Plusieurs publications scientifiques récentes s’interrogent sur les moyens d’améliorer la prescription d’activité physique délivrée aux patients. Petit passage en revue.Parue dans Cancer Treatment Reviews en mars 2014, la première publication (Evidence-based physical activity guidelines for cancer survivors: current guidelines, knowledge gaps and future research directions) est signée de Laurien M. Buffart, du centre médical universitaire Vrije, à Amsterdam. Il y passe en revue la littérature scientifique sur le sujet et remarque : « Les principes régissant l’activité physique pour les patients sont génériques, or il faudrait que la recherche développe des directives plus personnalisées ». En particulier, souligne-t-il, il faudrait « identifier des paramètres cliniques, personnels, physiques, psycho-sociaux qui permettent d’expliquer pour qui exactement et dans quelles circonstances l’encouragement au sport est efficace ». Enfin, il rappelle – et c’est d’ailleurs l’une des questions embrassées par l’essai clinique canadien en cours sur le cancer du côlon – qu’il faut encore comprendre « les mécanismes » d’un coaching efficace, afin d’améliorer l’intégration de l’activité physique dans le parcours de soins des patients.  

 

C’est aussi à la nécessité d’une personnalisation des prescriptions d’activité physique qu’aboutit un article du British Journal of  Cancer (Interventions to improve exercise behaviour in sedentary people living with and beyond cancer: a systematic review) de février 2014 dû à une équipe anglo-norvégienne emmenée par L. Bourke, de l’école de médecine de Londres (université Queen Mary).
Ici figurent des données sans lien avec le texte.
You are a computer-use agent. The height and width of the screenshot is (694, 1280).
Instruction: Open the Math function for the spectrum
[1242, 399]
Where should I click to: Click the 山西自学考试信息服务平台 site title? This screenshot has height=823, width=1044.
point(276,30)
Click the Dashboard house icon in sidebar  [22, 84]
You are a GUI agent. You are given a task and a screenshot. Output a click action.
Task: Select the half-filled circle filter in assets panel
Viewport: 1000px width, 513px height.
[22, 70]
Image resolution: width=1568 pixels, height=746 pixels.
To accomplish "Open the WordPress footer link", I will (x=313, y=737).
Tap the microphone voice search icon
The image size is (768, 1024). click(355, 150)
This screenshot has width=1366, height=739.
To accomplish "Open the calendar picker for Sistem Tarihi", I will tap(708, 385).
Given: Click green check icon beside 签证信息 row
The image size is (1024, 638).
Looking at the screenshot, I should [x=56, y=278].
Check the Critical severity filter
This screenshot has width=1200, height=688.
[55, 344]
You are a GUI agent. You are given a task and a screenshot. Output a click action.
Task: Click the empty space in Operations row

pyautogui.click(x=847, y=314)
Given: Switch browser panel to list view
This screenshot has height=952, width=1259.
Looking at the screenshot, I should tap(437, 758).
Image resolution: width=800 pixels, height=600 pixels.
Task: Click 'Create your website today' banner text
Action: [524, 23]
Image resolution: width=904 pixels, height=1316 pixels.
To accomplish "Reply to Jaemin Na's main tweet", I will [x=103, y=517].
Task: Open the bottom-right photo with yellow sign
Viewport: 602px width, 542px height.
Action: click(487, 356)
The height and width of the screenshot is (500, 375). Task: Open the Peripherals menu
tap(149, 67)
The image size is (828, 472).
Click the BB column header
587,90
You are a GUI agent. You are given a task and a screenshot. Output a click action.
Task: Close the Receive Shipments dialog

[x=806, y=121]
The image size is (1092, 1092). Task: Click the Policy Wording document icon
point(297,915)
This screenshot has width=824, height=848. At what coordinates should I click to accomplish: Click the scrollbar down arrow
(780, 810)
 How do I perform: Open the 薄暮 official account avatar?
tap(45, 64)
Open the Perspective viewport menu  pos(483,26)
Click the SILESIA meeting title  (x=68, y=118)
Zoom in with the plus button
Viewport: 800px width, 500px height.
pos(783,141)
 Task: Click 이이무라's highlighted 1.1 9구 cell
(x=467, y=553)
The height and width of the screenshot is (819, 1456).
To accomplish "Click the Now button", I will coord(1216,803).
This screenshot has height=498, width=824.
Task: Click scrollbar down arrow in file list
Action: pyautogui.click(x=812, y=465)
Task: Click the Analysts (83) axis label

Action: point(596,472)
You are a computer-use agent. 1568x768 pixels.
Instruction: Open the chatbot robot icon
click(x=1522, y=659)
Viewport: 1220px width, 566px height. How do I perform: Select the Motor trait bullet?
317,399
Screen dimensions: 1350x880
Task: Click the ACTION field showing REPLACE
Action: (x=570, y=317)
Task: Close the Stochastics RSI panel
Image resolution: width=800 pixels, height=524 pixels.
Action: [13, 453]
Ces chercheurs procèdent à une revue systématique d’essais cliniques randomisés – tous de petites dimensions – comparant des groupes de malades du cancer bénéficiant d’un coaching sportif versus des patients non accompagnés : quatorze essais sont ainsi sélectionnés pour un total de 648 participants. Et de conclure : « S’attendre à ce que la majorité des patients suive toutes les directives d’activité physique n’est pas réaliste. Comme dans tous les programmes d’exercices bien conçus, les prescriptions devraient être élaborées en tenant compte des possibilités individuelles : résistance, fréquence, durée et intensité des exercices ».

Enfin, le dernier article (Accelerating Translation of Physical Activity and Cancer Survivorship Research into Practice: Recommendations for a More Integrated and Collaborative Approach) recensé ici – mais la liste est sans doute loin d’être exhaustive – propose un calendrier pour accélérer la traduction en directives concrètes de coaching des recherches scientifiques déjà conduites. À paraître dans Cancer Epidemiology Biomarkers & Prevention (actuellement sous presse), rédigé sous la houlette d’un collaborateur de l’Institut national du cancer nord-américain, Siobhan M. Phillips, il vise à améliorer rapidement les politiques de soin des personnes malades grâce à l’activité physique. Avec une exigence, là encore : « Faire appel à des études supplémentaires, plus contextuelles, plus représentatives des différents types de cours et de la diversité des participants ».